**WHAT THIS EXERCISE ASKS**
**a.** Duplicate the passage of the article on applying AI in companies from "In practice, that" up to and including "no verifiable improvement.".
**b.** List every simple metric the article on applying AI in companies names for iterating with real users.

**PAGE TEXT**
───

First, you don't need to reinvent the wheel. Look at processes that already work and ask yourself: what part of the knowledge do we repeat over and over? That's where the gain is. Second, useful projects start small and focus on high impact: sales, support, contract review. Third, practical implementation demands clear metrics and constant feedback cycles.
In practice, that means combining agent architectures, continuous evaluations, and sources of truth (for example, internal knowledge bases) so the system improves with each interaction. It's not just putting ChatGPT
in front of a form; it's designing the whole flow.
How to start if you want to apply this in your company
- Define a concrete, repeatable task where knowledge is the key variable. Sales, support, or document review are usually good candidates.
- Map the current flow: who does what, what data they use, and what goal you measure. Without that map there's no verifiable improvement.
- Prototype quickly with an assistant or agent that accesses internal sources. Iterate with real users and simple metrics: time per task, resolution rate, perceived quality.
- Design loops so interactions serve as training and continuous evaluation data.
If you want technical resources and more examples, OpenAI invites you to connect at DevDay on October 6, where they promise technical content and materials for developers. (openai.com)
Final reflection
This series is useful because it brings the conversation down from the cloud to the workbench. It's not just about model capabilities, but about how to organize teams, flows, and metrics so AI actually delivers value. Can you imagine your area with the knowledge of your best employees available to anyone on your team in seconds? That's the practical horizon they describe here.
If you work in product, sales, or support, the key question is: what experience can you turn today into a reproducible, measurable service with AI?

───

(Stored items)
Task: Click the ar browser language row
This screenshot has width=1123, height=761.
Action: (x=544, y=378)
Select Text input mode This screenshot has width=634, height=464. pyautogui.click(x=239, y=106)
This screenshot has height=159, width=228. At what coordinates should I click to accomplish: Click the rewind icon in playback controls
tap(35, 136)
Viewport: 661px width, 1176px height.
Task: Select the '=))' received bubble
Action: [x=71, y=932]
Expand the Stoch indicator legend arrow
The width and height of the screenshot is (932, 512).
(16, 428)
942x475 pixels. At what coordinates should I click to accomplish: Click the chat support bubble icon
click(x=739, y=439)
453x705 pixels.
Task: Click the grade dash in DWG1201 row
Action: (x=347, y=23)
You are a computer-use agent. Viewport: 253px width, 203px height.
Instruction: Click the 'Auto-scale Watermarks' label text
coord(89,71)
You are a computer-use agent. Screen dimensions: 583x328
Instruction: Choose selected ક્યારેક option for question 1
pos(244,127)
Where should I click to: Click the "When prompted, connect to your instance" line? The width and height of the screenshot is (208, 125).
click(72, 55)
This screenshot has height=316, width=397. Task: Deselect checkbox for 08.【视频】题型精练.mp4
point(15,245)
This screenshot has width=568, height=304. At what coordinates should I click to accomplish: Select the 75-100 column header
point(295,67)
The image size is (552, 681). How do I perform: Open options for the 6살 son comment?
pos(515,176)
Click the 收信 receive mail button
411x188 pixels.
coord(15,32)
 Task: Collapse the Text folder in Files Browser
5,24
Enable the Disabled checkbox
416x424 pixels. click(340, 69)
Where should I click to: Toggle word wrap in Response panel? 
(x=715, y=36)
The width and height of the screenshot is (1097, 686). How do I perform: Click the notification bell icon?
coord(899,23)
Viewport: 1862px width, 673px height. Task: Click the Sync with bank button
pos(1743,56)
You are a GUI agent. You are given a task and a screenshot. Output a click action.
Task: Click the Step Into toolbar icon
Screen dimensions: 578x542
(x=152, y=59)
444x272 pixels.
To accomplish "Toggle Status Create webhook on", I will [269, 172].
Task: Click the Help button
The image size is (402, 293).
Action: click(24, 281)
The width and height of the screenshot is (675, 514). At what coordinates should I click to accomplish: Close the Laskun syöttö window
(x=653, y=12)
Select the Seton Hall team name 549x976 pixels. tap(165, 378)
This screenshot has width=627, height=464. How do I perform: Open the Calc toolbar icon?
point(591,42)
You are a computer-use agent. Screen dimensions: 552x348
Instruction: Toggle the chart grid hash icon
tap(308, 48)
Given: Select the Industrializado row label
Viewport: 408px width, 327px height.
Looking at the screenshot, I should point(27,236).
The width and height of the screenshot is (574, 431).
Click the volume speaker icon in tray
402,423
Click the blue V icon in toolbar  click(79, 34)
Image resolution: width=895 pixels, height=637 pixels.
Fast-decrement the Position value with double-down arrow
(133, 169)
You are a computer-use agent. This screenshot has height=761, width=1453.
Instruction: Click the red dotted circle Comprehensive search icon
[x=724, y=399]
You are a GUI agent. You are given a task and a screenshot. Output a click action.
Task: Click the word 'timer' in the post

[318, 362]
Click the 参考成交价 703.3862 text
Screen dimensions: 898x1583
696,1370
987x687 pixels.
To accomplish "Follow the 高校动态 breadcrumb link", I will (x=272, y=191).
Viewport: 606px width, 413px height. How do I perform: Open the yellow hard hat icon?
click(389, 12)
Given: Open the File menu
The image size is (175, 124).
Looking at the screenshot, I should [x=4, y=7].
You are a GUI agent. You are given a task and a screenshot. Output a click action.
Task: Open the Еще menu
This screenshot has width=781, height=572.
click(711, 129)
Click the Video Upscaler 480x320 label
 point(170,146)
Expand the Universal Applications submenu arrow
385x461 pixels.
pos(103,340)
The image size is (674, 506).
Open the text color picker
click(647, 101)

───

**ANSWERS PER TASK**
**a.**
In practice, that means combining agent architectures, continuous evaluations, and sources of truth (for example, internal knowledge bases) so the system improves with each interaction. It's not just putting ChatGPT
in front of a form; it's designing the whole flow.
How to start if you want to apply this in your company
- Define a concrete, repeatable task where knowledge is the key variable. Sales, support, or document review are usually good candidates.
- Map the current flow: who does what, what data they use, and what goal you measure. Without that map there's no verifiable improvement.

**b.**
- time per task
- resolution rate
- perceived quality